● **Texto apresentado**
Por diversas maneiras a democracia, que ainda nem se conseguiu construir de verdade no Brasil, tem sido ameaçada. Haja vista, por exemplo, a solicitação do Supremo Tribunal Federal à Polícia Federal para que investigue, com vistas à consequente responsabilização, quem idealizou e levou a uma manifestação de rua bonecos infláveis com as figuras do Presidente do STF, Ricardo Lewandowski, e do Procurador-Geral da República, Rodrigo Janot, no último dia 19 de junho, na Avenida Paulista,1 o que valeu oportuno Editorial da Folha de S.Paulo.2

No plano da educação destaca-se o Projeto de Lei n. 867/2015 – Programa Escola Sem Partido, que pretende incluir na Lei de Diretrizes e Bases da Educação Nacional uma negação à liberdade de expressão dos professores e professoras, nos moldes, inclusive, da Lei da “Escola Livre”, já aprovada no Estado de Alagoas.

Essas iniciativas no campo educacional vêm na linha do movimento reacionário que deu origem ao golpe de Estado em curso no país, favorecendo ao aprofundamento do Estado de exceção permanente, para a tentativa de impor retrocessos à racionalidade social.

Por elas, especificamente, pretende-se extirpar o conteúdo crítico das salas de aulas, servindo, inclusive, como aparelho repressivo, a exemplo do que se passou, recentemente, em uma escola pública no Paraná, quando, de forma atentatória aos mais rudimentares preceitos dos Direitos Humanos e do Direito do Trabalho, se afastou das atividades uma professora que teria realizado, segundo virou moda dizer, uma “doutrinação marxista” em sala de aula.3

O medo que se tem é que a educação sirva à formação do conhecimento, que permite compreender como funciona a sociedade capitalista e quais são, de fato, os obstáculos materiais à superação das desigualdades e à consolidação da justiça social. Mas essa tentativa de negar a evolução do conhecimento humano é uma tarefa irrealizável, que nem mesmo a tortura foi capaz de concretizar e já se sabe disso desde os tempos de Giordano Bruno. No atual estágio da racionalidade humana, ainda que questões econômicas, sobretudo em momentos de crise, quando o individualismo, decorrente do estado de necessidade, fala mais alto, volta e meia façam reviver lógicas de intolerância, egoísmo e soberba, estimulando a barbárie e a bestialidade, representa uma autêntica ilusão considerar que é possível, pela força, impor retrocessos à compreensão humana e aos avanços sociais já verificados (embora ainda embrionários em muitas realidades) nas relações de trabalho e nas questões de gênero, de raça, de meio ambiente, de orientação sexual, e na própria forma de atuação da democracia.

● **Dados fornecidos**

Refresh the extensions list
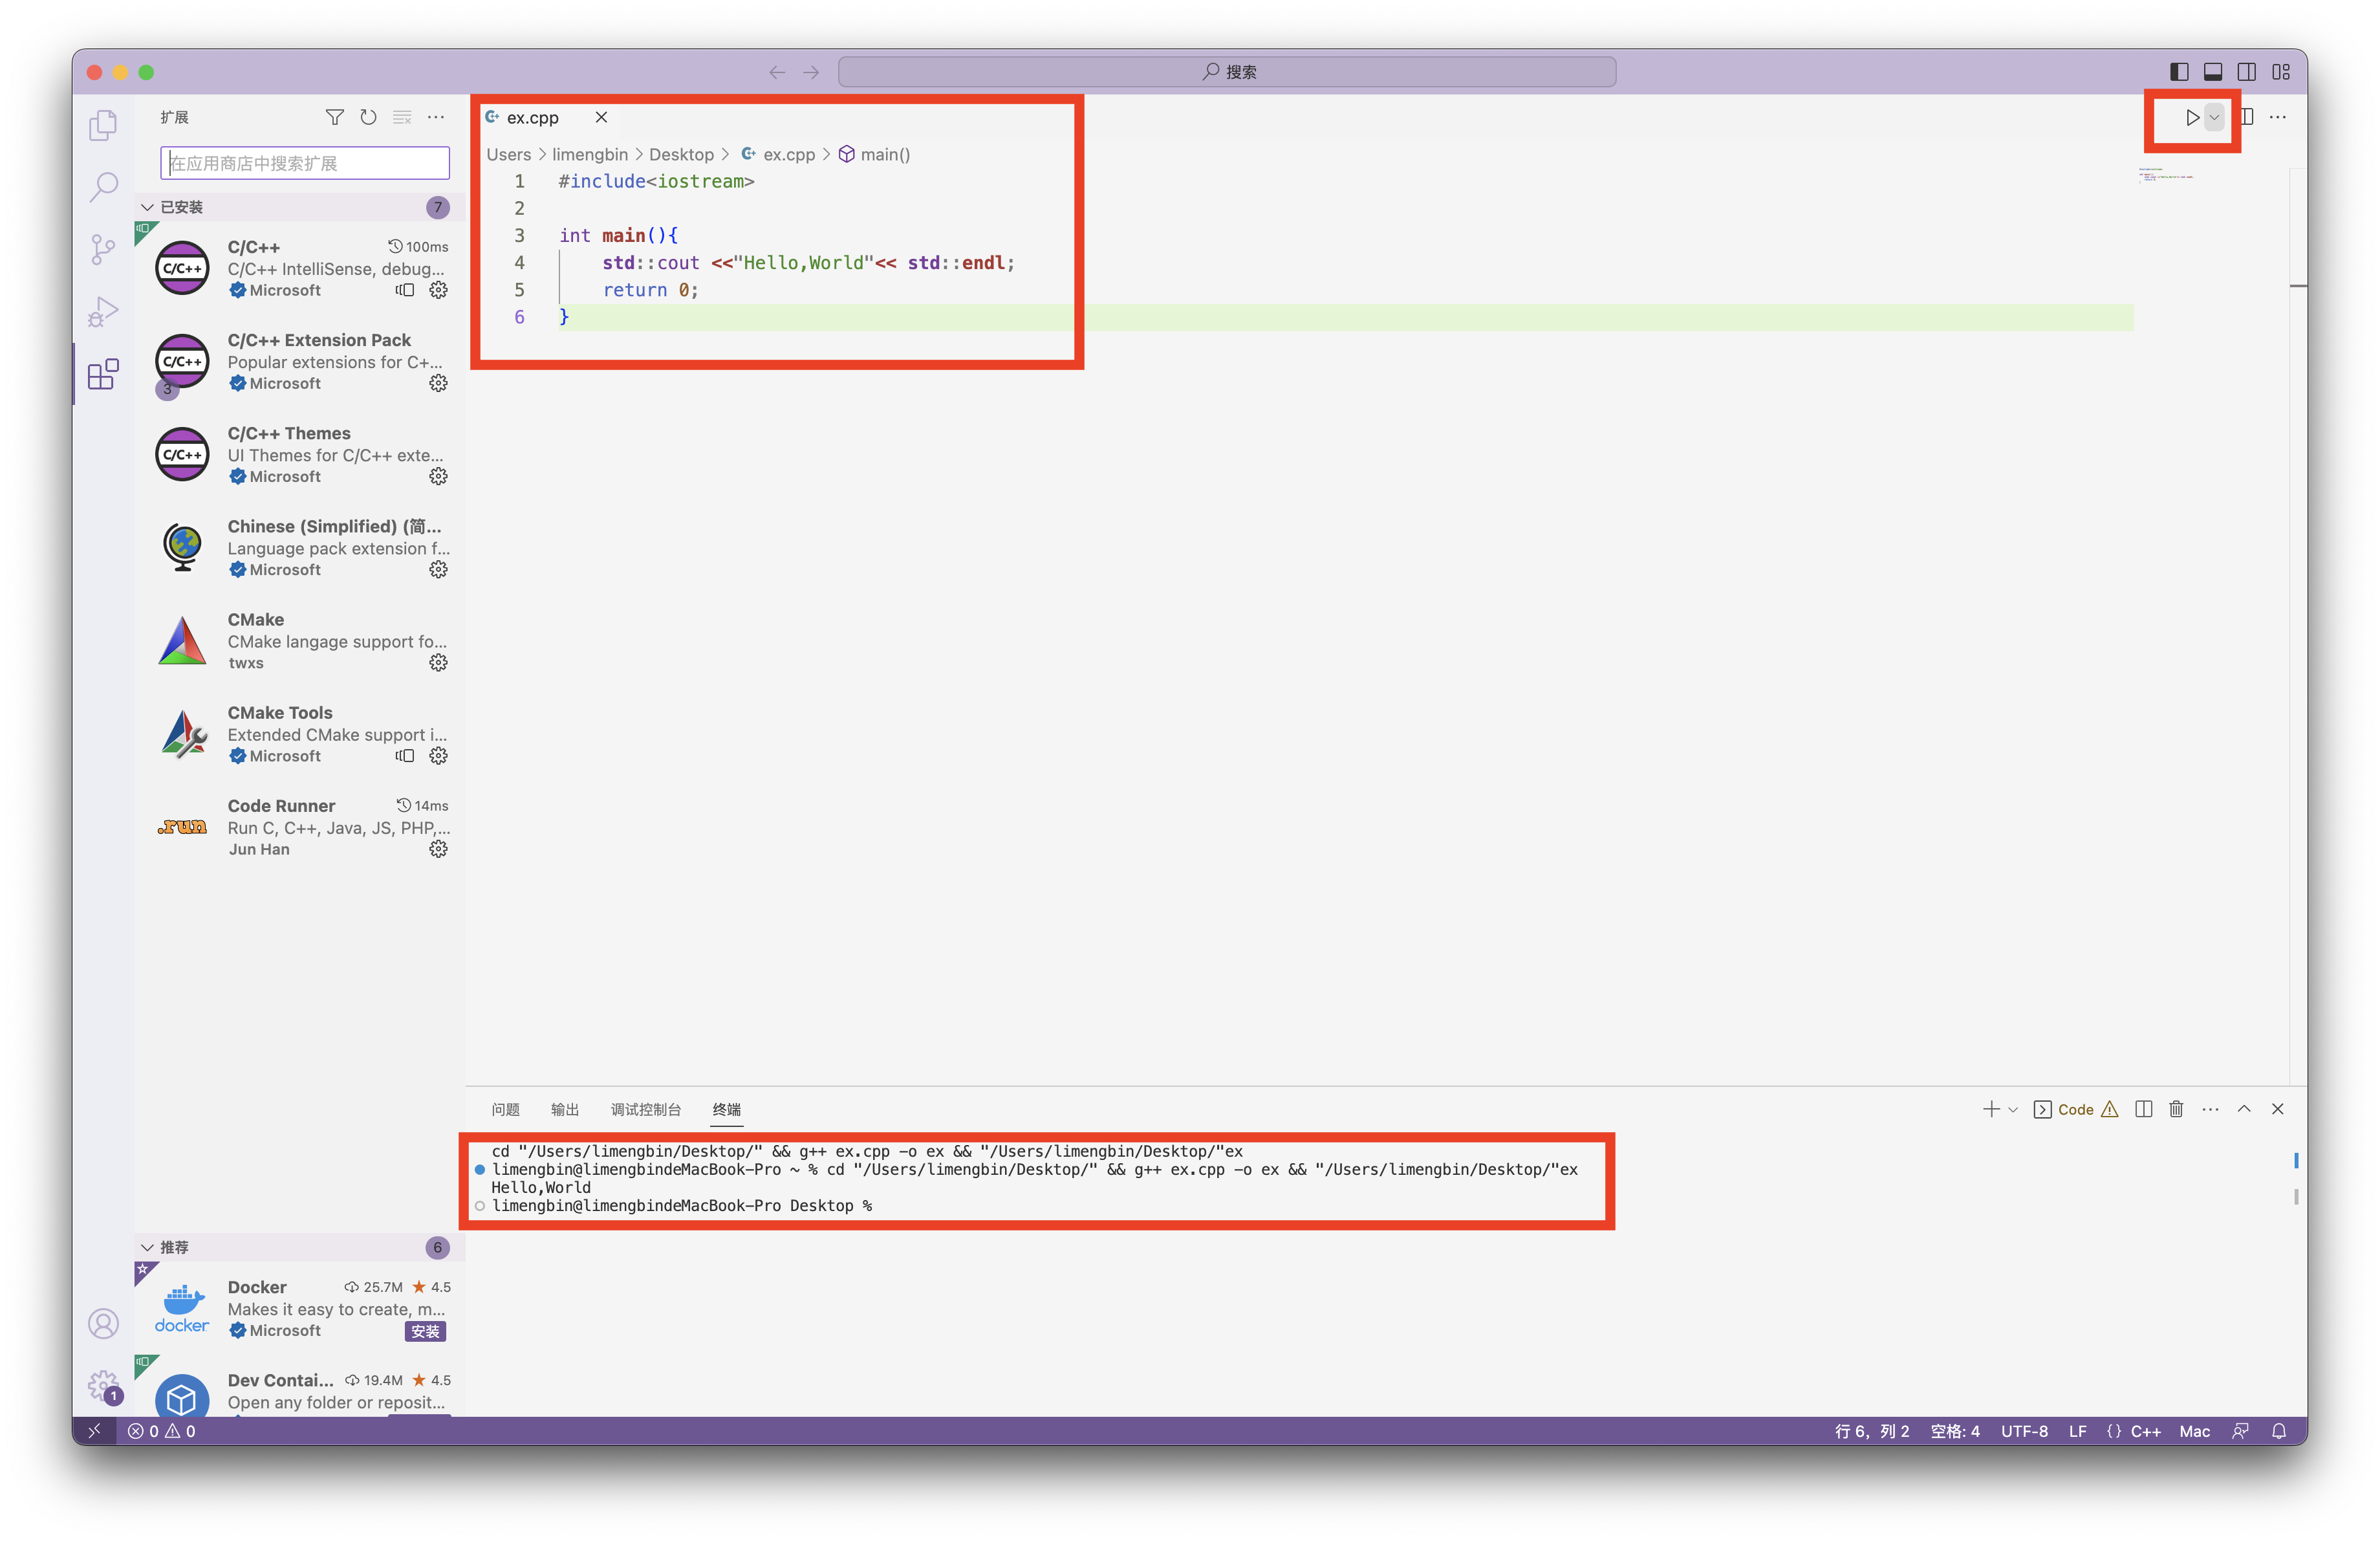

● **Exercício proposto 1**
Segundo o texto apresentado, qual projeto de lei se destaca no plano da educação?
● **Exercício proposto 2**
Enumere todos os âmbitos em que, conforme o último parágrafo do texto apresentado, já se verificaram avanços sociais.
● **Exercício proposto 3**
Indique se cada afirmação concorda com o texto apresentado e cite as palavras do texto que decidem a questão.
(a) A manifestação com bonecos infláveis ocorreu na Avenida Paulista.
(b) A Lei da "Escola Livre" foi aprovada no Estado do Paraná.
(c) A tortura conseguiu negar a evolução do conhecimento humano.
Os dados provêm de uma fonte distinta da do texto apresentado.

● **Resposta esperada 1**
O Projeto de Lei n. 867/2015 – Programa Escola Sem Partido.

● **Resposta esperada 2**
- relações de trabalho
- questões de gênero
- questões de raça
- questões de meio ambiente
- questões de orientação sexual
- forma de atuação da democracia

● **Resposta esperada 3**
(a) Sim: "no último dia 19 de junho, na Avenida Paulista"
(b) Não: "já aprovada no Estado de Alagoas"
(c) Não: "que nem mesmo a tortura foi capaz de concretizar"